• **SOURCE EXCERPT**
Tuesday, August 25, 2009

Hike: Final thoughts on Siphon Draw bonk

Yesterday I wrote about a hike up to the flatiron on Superstition Springs Mountain that despite my preparations, left me with heat injury.

Aside from the continued reflection of where this leaves me in any sort of endurance pursuits, I have come to to think that my body's are like a battery of energy. And even though we can increase the capacity of our battery, if you short that battery enough times, or drain it down to empty often enough, that eventually you will not be able to get a full charge on it.

I just feel like...I feel like....sigh, I have all this passion in me to do things and live a full life like I used to and now, and now I can't. My own body cheating me from the happiness that mentally I crave. Not the all consuming happiness of the generic father/husband/son/work success but the 'seize the day and throttle the shit out of it' happiness.

The sole comfort is that I did this to myself living that life. I just expected it go another 20 years, at least. And I am still hopeful that it will.

Monday, August 24, 2009

Hike: Siphon Draw, including Flatiron

What I thought began as a great hike on a wonderful route Saturday, turned out quite badly for me. It leaves me still today with more questions than answers to my future in endurance or perhaps athletics at all.

• **DATA PROVIDED**
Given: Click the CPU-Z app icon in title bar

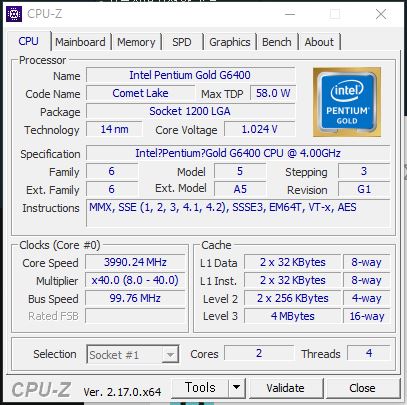Looking at the screenshot, I should [14, 14].
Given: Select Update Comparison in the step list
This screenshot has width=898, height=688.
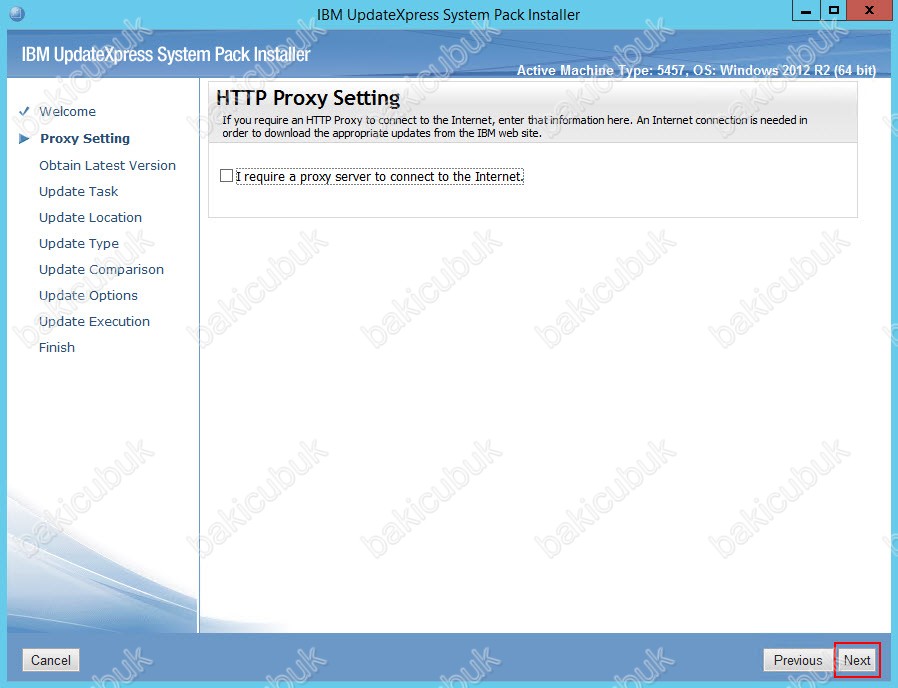Looking at the screenshot, I should 101,269.
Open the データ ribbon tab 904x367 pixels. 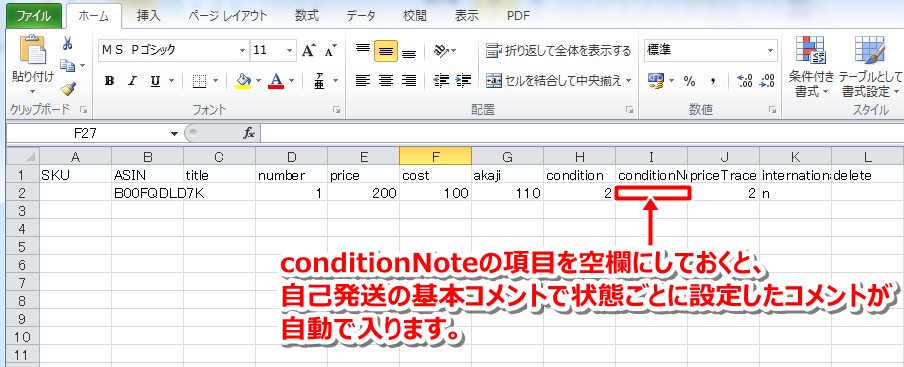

• **SET EXERCISE 1**
Please repeat the hiking blog post word for word, everything from "Tuesday, August 25, 2009" down to "with heat injury.".
• **SET EXERCISE 2**
Transcribe every line of the entries under Block 1 without changes, omitting the pictures.
The hiking blog post and the entries are unrelated material.

• **FULL ANSWER 1**
Tuesday, August 25, 2009

Hike: Final thoughts on Siphon Draw bonk

Yesterday I wrote about a hike up to the flatiron on Superstition Springs Mountain that despite my preparations, left me with heat injury.

• **FULL ANSWER 2**
Given: Click the CPU-Z app icon in title bar

Looking at the screenshot, I should [14, 14].
Given: Select Update Comparison in the step list
This screenshot has width=898, height=688.
Looking at the screenshot, I should 101,269.
Open the データ ribbon tab 904x367 pixels. 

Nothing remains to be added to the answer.